E il suo pupillo dai tempi del Sassuolo non l'ha tradito: goal di tacco, punizione del raddoppio procurata e assist per la rete del definitivo 3-1 di Fazio. Prova da 8 pieno in pagella, nata da una circostanza del tutto casuale.

Casualità decisamente terminata quando Pellegrini è stato riconfermato sulla trequarti anche contro il Viktoria Plzen, asfaltato con un secco 5-0: anche in questa occasione ha brillato di luce propria, dispensando giocate importanti e l'assist per il 3-0 di Ünder.

L'impressione è che Pellegrini, rispetto al ruolo di mezz'ala, ora sia in grado di far valere al meglio le sue doti offensive soltanto parzialmente ammirate in quella zona di campo molto più lontana dalla porta avversaria. Molti meno compiti in fase difensiva che sembrano averlo sciolto dall'impasse originaria, consegnando a Di Francesco un gioiello su cui continuare a puntare.

Una soluzione che lo stesso tecnico sembra voler riproporre ancora ovviamente: "Sono felice per Lorenzo, al Sassuolo l'ho voluto fortemente e anche lì ha fatto bene in questo ruolo. È presto dire se sia meglio di Nainggolan o meno, di sicuro queste ultime prestazioni gli stanno regalando certezze importanti".

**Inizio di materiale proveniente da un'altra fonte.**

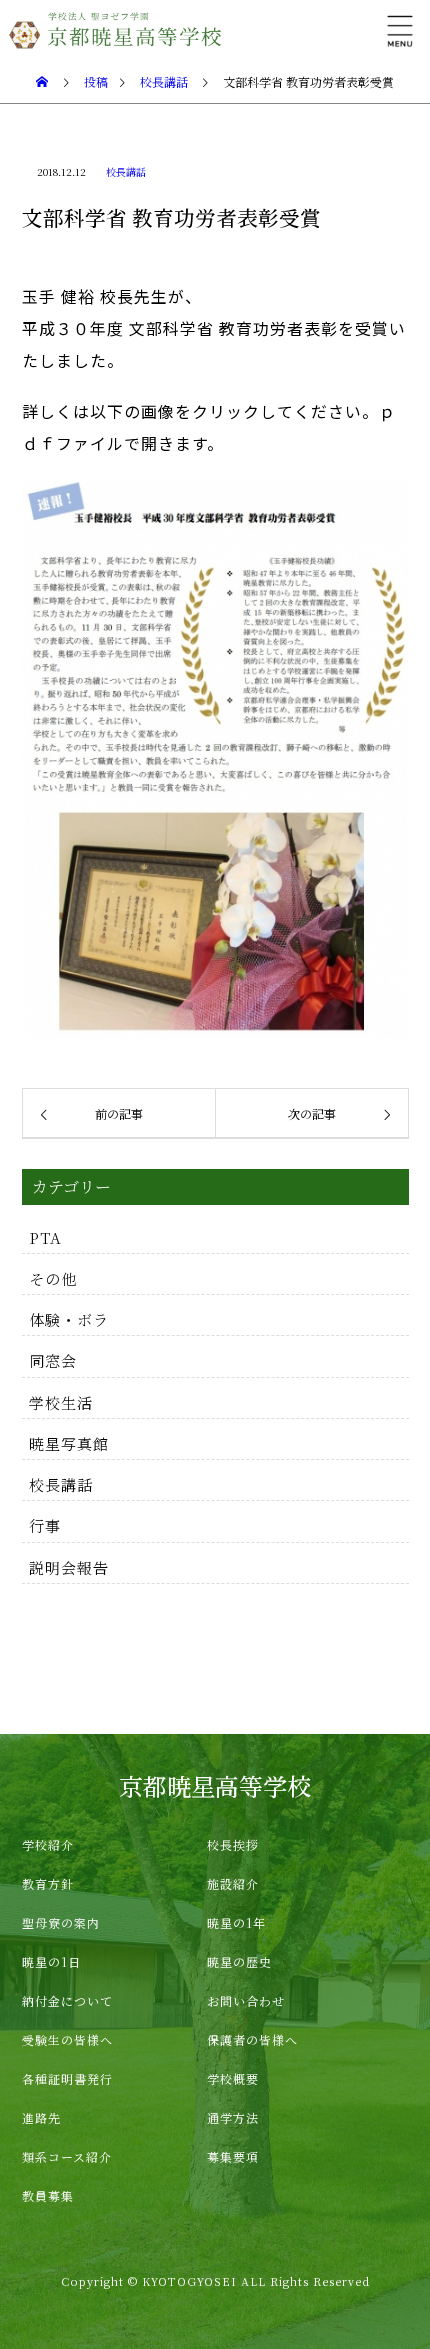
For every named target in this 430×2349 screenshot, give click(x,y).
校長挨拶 (233, 1844)
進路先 (41, 2117)
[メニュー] (400, 30)
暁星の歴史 (239, 1961)
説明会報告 (69, 1567)
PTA (45, 1237)
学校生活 (61, 1402)
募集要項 (233, 2156)
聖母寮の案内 (61, 1922)
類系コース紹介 (67, 2156)
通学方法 (233, 2117)
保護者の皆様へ (252, 2039)
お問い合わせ (246, 2000)
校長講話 (126, 171)
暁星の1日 (51, 1961)
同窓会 (53, 1360)
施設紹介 (233, 1883)
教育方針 (48, 1883)
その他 (53, 1278)
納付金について (67, 2000)
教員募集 (48, 2195)
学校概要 (233, 2078)
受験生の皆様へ (67, 2039)
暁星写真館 (69, 1443)
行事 (45, 1525)
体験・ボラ (69, 1319)
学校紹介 (48, 1844)
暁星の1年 (236, 1922)
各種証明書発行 (67, 2078)
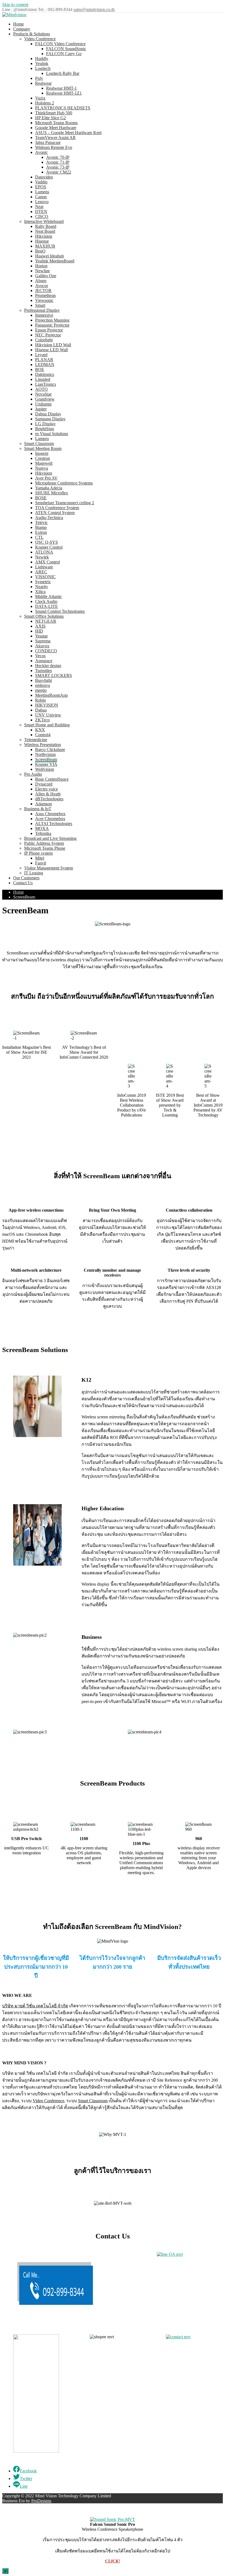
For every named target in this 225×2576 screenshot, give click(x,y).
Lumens (42, 191)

Lo stesso Pellegrini è soddisfatto delle ultime uscite, come dichiarato a 'Roma TV': "Avevo già giocato in quella zona di campo al Sassuolo, seppur non sia la mia caratteristica principale è sempre bello lanciare i miei compagni. Quando segnano loro è come se lo avessi fatto anch'io. Dal punto di vista mentale ho più consapevolezza dei miei mezzi e questo fa la differenza".

La Roma potrebbe dunque aver trovato l'erede di Radja Nainggolan, praticamente per caso. Ed è proprio questo il bello del calcio.